WHAT IS NEEDED: In the text on microdosing, how long did the described study follow its participants?

EXTRACTED TEXT:

• • •

Can you Microdose PRN or ‘as needed’?

One study followed participants for six weeks and completed brief daily rating scales that recorded if they microdosed that day, substance / dose, and feelings of connectedness, contemplation, creativity, focus, happiness, productiveness, and wellbeing. Results of this study indicated that microdosing led to an improvement across all psychological function measures compared to baseline scores [37]. Interestingly, benefits that resulted from microdosing were not maintained in the days following dose consumption. This could indicate a placebo effect or benefits that were limited to days a microdose was ingested. If the latter were true, it appears a more flexible approach to microdosing may also have value and could minimize risks associated with semi-chronic use.

How Can Accurate Microdoses be Prepared?

• • •

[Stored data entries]
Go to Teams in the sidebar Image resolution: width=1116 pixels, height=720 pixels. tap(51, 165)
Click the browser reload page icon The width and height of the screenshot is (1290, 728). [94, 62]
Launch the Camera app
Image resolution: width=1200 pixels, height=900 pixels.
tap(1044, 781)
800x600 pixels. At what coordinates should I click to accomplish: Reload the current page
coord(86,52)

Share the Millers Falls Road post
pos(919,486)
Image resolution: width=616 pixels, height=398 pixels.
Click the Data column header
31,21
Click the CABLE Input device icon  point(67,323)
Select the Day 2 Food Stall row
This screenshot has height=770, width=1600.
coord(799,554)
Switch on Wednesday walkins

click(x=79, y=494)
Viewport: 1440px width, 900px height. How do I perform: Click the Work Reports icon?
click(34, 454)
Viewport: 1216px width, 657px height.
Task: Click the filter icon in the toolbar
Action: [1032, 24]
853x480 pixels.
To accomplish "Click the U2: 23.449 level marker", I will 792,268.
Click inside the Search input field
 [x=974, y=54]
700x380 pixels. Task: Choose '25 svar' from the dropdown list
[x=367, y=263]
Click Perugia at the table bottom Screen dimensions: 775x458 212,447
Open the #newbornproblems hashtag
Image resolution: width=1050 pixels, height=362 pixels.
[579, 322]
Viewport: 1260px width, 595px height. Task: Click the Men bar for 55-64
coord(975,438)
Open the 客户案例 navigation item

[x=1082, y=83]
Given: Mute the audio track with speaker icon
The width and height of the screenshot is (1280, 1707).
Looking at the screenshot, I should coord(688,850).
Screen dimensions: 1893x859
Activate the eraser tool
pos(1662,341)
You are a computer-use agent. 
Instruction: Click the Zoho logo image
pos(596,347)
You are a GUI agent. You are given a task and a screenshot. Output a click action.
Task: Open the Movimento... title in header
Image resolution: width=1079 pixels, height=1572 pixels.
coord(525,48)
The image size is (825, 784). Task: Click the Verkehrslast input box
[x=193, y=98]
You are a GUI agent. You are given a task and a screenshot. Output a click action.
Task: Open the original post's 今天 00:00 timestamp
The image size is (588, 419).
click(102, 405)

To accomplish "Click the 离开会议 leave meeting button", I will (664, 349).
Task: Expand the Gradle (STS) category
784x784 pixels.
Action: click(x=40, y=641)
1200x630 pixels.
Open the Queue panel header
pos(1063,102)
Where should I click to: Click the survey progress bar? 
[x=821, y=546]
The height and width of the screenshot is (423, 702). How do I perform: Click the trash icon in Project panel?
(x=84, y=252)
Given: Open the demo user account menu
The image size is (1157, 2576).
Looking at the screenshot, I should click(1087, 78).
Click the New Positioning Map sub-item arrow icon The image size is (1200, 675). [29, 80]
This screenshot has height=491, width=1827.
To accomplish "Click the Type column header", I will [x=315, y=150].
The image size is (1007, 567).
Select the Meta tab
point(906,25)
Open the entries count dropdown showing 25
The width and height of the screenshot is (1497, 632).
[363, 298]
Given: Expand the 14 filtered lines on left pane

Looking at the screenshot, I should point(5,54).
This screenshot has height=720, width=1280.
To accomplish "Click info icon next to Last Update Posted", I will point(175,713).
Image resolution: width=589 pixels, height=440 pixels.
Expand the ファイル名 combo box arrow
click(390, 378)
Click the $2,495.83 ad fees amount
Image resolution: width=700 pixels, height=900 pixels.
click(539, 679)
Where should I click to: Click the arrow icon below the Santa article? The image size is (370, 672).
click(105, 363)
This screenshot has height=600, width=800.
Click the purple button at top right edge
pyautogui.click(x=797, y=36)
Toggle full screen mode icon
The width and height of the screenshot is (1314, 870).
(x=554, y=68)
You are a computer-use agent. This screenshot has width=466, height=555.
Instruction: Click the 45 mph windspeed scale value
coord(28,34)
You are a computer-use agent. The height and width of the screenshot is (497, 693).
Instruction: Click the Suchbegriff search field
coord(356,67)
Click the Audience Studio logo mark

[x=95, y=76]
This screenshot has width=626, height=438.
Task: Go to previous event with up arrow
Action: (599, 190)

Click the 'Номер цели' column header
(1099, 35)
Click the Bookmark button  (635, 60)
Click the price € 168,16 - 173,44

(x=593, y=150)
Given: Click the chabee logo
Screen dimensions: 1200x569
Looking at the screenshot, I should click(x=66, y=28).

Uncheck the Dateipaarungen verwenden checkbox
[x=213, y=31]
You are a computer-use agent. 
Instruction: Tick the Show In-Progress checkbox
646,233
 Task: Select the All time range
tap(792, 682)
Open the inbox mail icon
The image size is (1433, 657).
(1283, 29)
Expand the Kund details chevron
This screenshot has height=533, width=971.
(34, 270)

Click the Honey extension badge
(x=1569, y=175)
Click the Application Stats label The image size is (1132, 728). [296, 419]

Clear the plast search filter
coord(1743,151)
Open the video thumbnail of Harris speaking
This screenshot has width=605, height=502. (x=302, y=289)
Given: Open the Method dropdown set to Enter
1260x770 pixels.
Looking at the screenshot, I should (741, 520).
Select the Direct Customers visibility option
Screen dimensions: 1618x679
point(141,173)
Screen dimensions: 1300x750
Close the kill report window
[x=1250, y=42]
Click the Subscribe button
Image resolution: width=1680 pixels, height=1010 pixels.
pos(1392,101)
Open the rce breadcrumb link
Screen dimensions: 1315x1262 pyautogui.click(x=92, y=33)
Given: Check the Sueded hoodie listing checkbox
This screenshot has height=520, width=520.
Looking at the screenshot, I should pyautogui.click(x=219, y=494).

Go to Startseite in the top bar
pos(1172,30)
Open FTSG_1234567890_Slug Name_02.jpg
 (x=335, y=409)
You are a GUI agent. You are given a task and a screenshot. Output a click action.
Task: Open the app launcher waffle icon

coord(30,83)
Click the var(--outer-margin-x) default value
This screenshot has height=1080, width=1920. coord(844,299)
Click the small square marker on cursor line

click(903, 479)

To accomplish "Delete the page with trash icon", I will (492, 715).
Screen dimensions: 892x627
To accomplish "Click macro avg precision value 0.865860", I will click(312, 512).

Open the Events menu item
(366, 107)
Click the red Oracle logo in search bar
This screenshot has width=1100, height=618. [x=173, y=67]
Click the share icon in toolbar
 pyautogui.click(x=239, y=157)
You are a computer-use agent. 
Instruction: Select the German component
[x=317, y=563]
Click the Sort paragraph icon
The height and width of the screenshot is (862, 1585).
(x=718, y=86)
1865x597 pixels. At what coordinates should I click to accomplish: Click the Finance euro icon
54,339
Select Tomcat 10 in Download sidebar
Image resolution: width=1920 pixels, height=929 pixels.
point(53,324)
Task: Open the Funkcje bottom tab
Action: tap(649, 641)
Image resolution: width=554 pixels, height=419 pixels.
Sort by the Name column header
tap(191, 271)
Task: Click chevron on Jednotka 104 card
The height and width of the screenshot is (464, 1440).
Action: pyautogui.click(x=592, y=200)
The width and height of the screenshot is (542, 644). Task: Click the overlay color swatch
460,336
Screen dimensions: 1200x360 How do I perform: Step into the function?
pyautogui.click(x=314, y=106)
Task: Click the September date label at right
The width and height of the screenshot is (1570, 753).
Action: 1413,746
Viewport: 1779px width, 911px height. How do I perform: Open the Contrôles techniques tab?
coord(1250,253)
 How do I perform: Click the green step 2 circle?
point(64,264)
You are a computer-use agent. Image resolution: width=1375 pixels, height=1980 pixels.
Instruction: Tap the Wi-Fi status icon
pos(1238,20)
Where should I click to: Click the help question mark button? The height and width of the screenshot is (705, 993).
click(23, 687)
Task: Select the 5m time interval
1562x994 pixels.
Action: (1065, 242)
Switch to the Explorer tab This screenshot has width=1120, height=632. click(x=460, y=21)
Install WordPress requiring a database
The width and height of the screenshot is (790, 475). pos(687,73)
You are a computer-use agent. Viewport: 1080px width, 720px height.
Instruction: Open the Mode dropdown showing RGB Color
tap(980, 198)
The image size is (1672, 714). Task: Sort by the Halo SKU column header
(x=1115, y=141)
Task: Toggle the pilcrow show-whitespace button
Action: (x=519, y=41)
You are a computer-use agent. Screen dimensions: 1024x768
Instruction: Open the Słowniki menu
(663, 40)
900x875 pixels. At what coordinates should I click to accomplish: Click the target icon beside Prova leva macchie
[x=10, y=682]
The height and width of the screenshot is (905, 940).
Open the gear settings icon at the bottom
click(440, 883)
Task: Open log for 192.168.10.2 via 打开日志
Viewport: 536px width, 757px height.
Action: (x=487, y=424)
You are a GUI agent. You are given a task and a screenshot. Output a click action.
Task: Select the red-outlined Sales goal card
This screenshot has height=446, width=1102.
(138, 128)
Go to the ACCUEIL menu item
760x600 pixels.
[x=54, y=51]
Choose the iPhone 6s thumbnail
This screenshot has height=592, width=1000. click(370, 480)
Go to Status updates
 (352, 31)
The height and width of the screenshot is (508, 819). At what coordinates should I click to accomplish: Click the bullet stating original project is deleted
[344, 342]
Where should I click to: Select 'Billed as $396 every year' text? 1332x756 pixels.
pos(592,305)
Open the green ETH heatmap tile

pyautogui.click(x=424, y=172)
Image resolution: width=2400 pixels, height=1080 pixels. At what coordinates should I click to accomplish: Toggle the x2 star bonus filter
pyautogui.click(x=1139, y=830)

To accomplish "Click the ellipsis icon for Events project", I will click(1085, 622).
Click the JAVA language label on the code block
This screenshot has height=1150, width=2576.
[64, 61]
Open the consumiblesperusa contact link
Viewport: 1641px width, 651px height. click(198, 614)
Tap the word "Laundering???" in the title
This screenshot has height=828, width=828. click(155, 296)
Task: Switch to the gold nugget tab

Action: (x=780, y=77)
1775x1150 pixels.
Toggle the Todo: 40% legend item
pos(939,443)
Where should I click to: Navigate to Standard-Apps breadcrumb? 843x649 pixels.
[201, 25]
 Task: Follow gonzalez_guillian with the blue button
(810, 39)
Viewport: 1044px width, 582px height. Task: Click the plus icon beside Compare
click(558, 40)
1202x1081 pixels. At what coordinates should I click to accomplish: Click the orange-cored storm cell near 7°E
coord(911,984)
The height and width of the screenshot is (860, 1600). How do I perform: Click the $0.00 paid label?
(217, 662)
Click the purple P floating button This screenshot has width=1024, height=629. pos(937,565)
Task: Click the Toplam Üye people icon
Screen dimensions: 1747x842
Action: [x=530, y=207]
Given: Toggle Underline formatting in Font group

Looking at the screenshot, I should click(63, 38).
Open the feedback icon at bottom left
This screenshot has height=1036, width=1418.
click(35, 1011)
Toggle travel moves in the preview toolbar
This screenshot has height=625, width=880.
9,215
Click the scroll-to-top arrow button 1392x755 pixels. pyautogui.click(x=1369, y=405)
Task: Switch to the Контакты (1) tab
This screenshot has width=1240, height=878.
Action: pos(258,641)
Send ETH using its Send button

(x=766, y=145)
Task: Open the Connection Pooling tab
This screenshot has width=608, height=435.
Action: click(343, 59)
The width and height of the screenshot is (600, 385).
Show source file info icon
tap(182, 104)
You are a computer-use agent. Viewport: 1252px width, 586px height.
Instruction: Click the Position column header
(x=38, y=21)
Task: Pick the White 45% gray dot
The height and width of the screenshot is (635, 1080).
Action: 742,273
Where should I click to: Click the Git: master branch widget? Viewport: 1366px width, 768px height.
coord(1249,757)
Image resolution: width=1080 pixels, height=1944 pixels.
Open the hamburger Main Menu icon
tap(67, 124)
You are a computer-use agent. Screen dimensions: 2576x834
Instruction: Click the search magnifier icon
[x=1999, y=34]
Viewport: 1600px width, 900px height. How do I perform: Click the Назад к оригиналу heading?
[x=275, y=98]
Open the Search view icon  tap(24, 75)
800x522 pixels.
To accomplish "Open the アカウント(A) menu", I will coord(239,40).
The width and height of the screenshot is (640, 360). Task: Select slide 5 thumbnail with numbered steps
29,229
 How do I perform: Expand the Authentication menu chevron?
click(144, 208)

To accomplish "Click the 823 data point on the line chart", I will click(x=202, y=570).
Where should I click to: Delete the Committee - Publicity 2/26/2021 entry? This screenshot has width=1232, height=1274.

• • •

FINAL ANSWER: Six weeks.